• [WHAT YOU NEED TO DO] Go through the entries below and return every line that contains "image".

• [RECORDS SUPPLIED]
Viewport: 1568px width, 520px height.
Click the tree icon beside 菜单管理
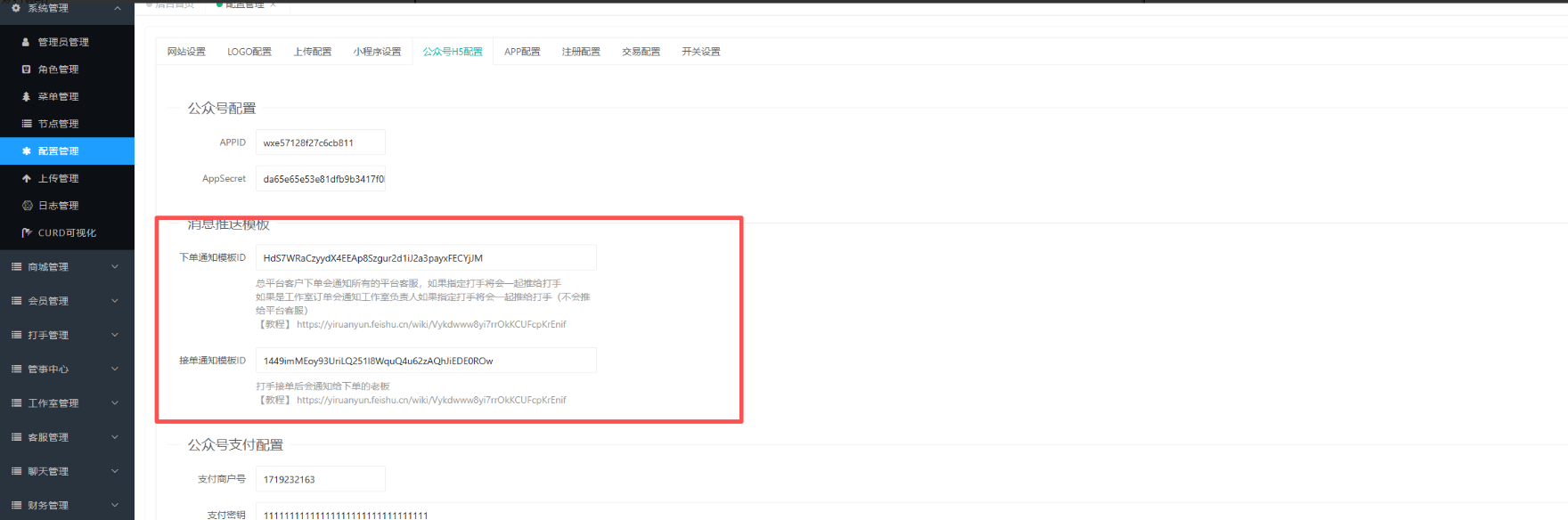(x=26, y=96)
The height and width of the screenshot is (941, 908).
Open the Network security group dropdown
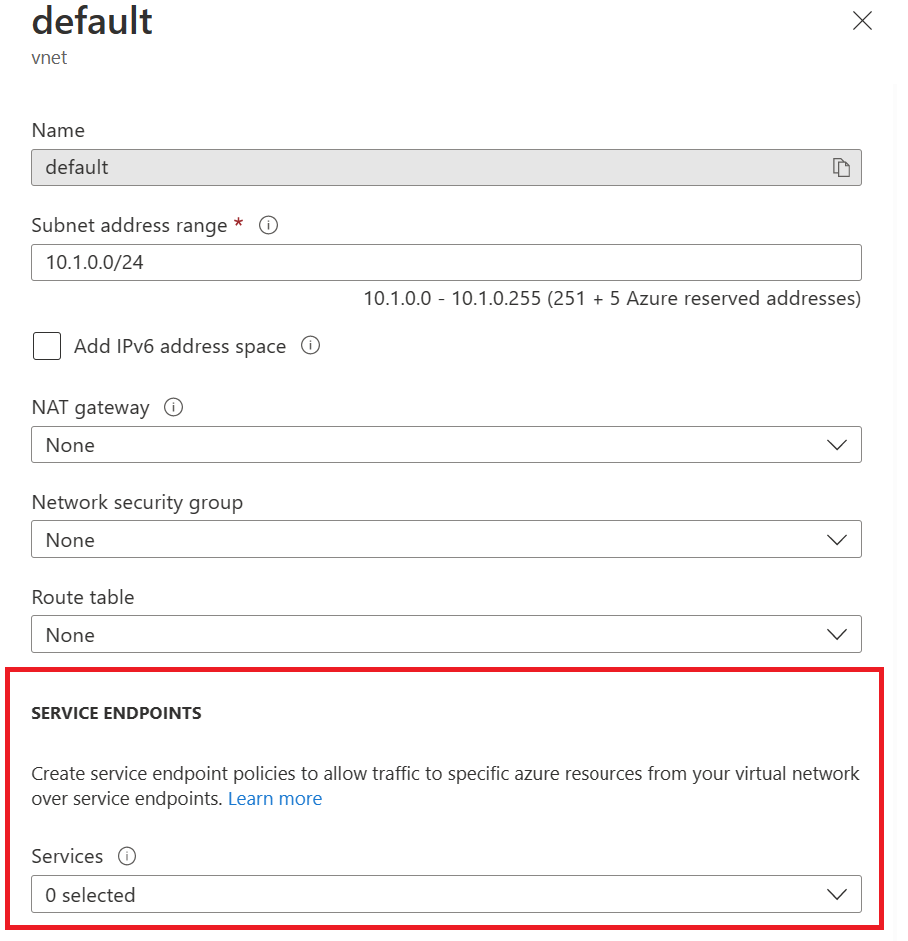pos(446,539)
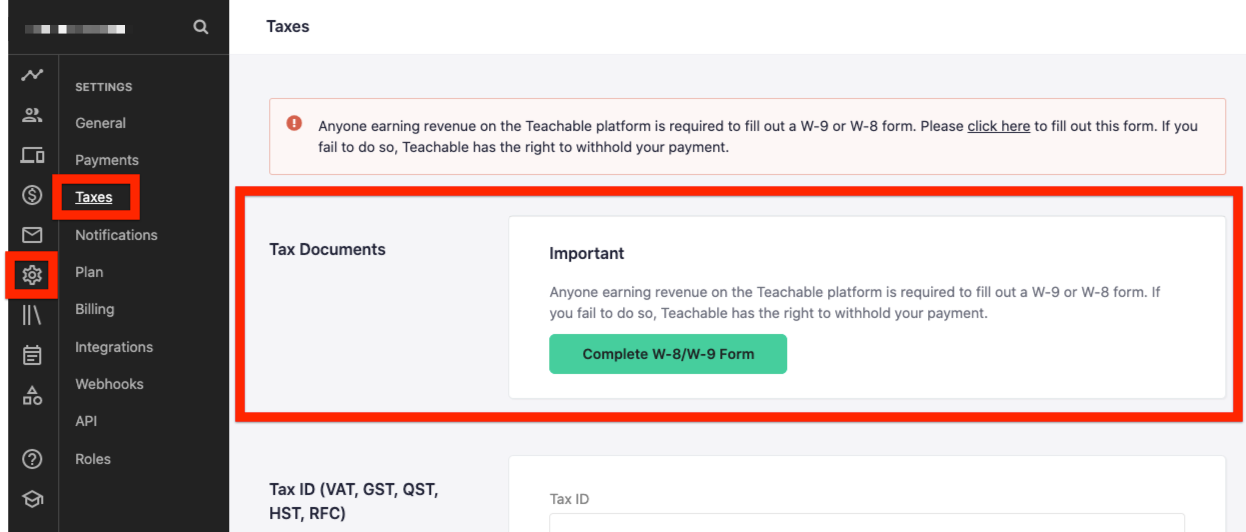Open the dashboard analytics line-chart icon
This screenshot has width=1246, height=532.
[x=33, y=76]
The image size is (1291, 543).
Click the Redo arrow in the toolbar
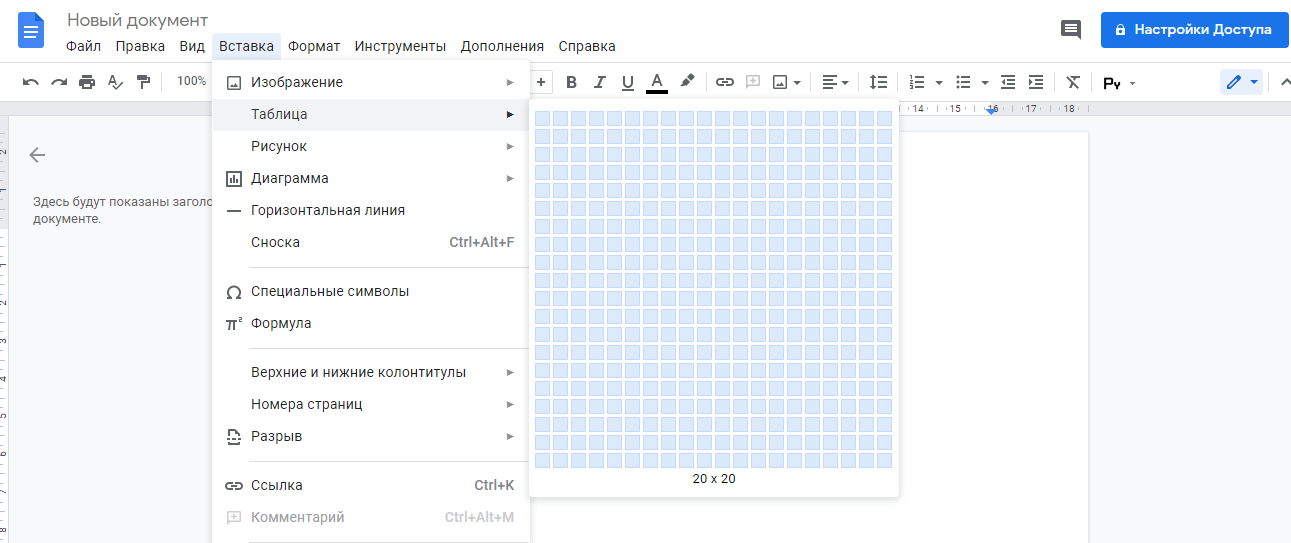click(59, 82)
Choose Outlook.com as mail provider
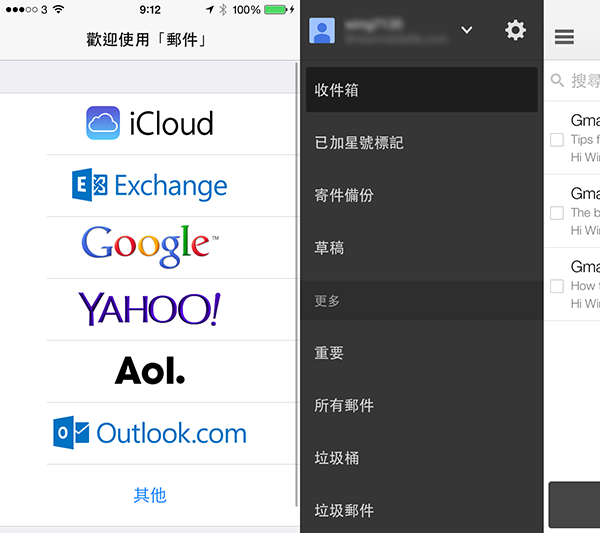Screen dimensions: 600x533 [149, 433]
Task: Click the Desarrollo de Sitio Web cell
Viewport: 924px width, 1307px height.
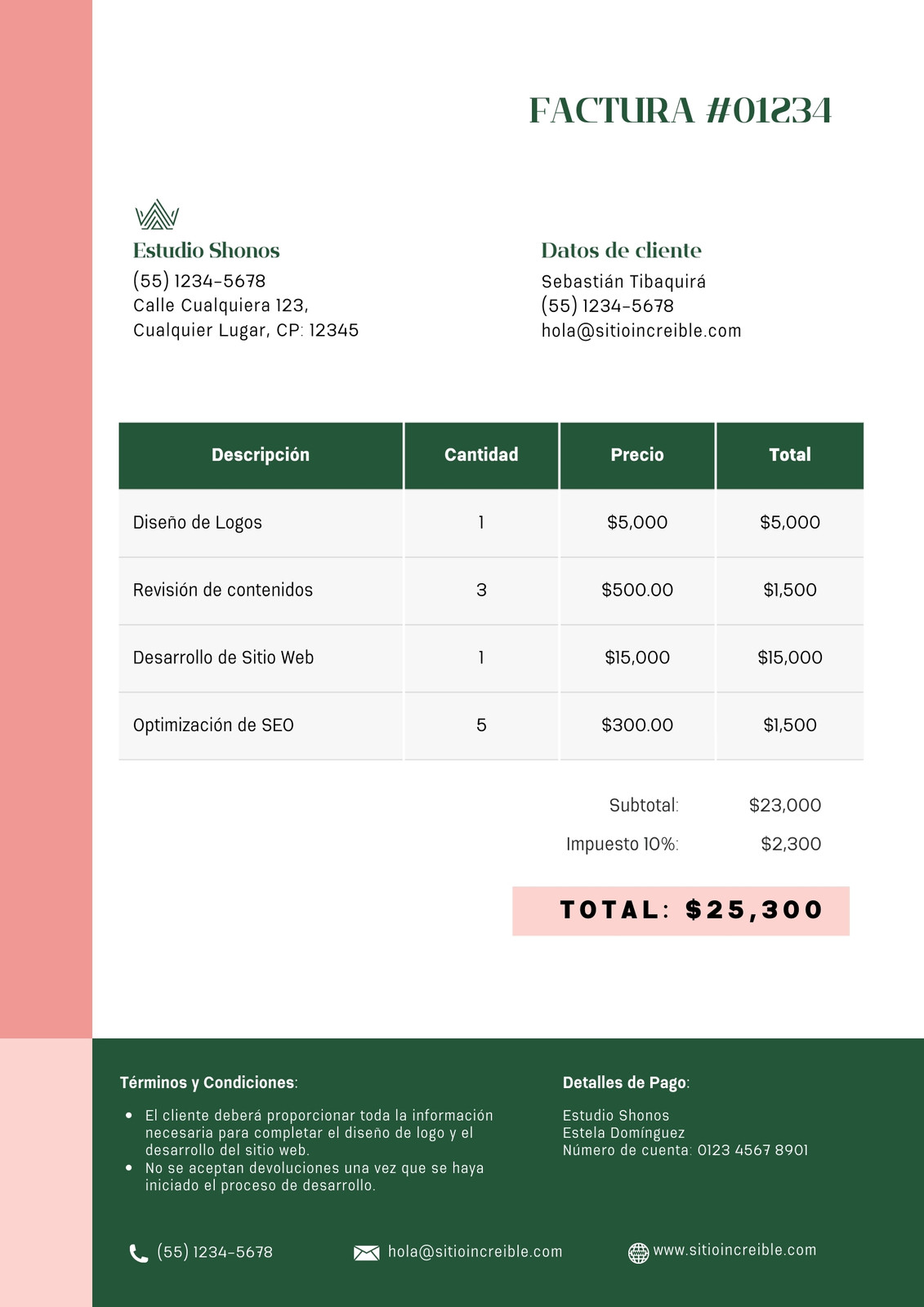Action: (x=261, y=658)
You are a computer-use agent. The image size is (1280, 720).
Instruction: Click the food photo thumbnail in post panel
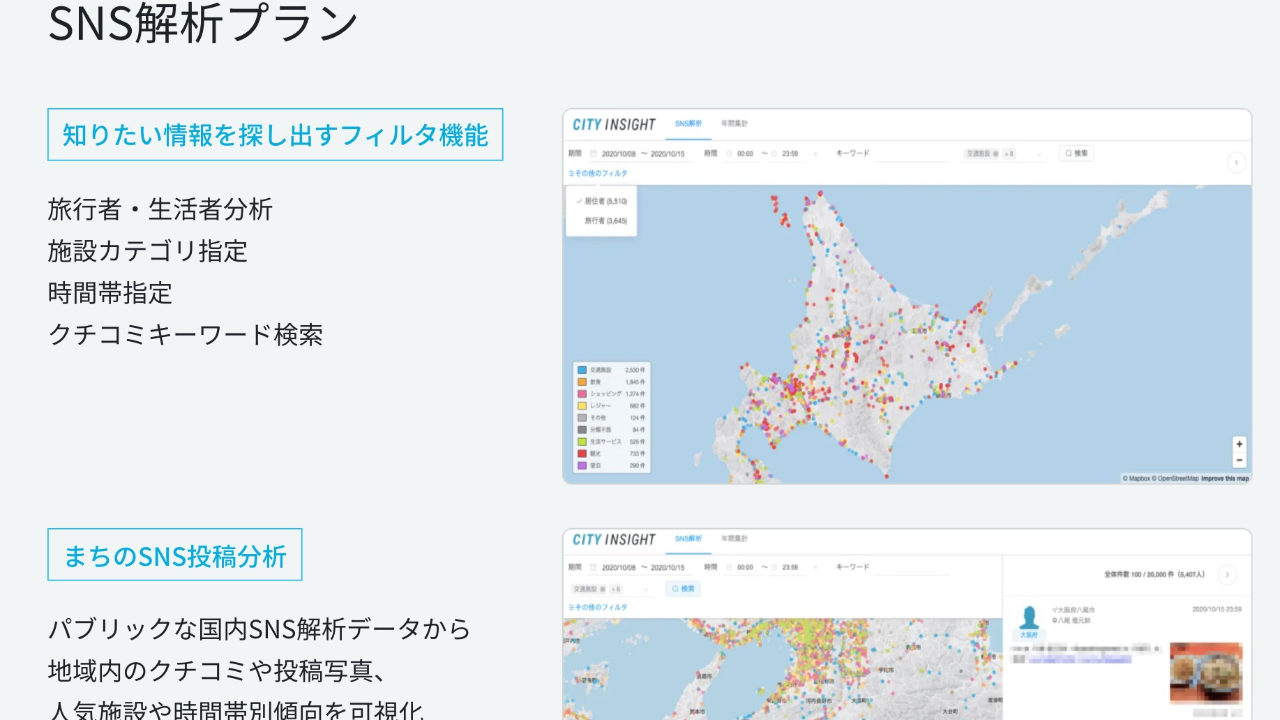click(x=1205, y=672)
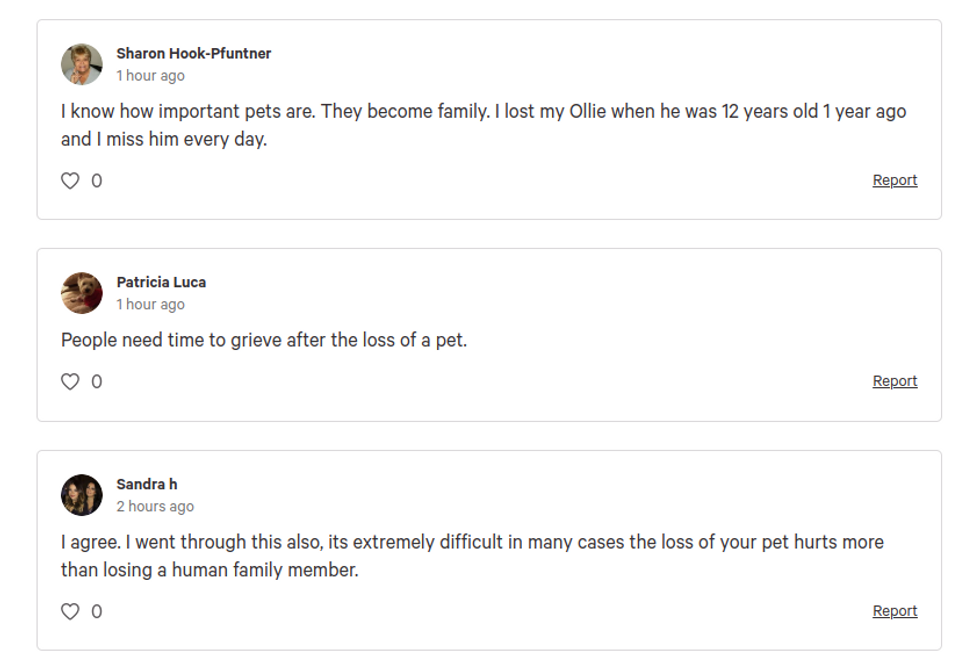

• [TASK RESULT]
The image size is (1291, 543).
You are a computer-use agent. The image size is (1280, 720).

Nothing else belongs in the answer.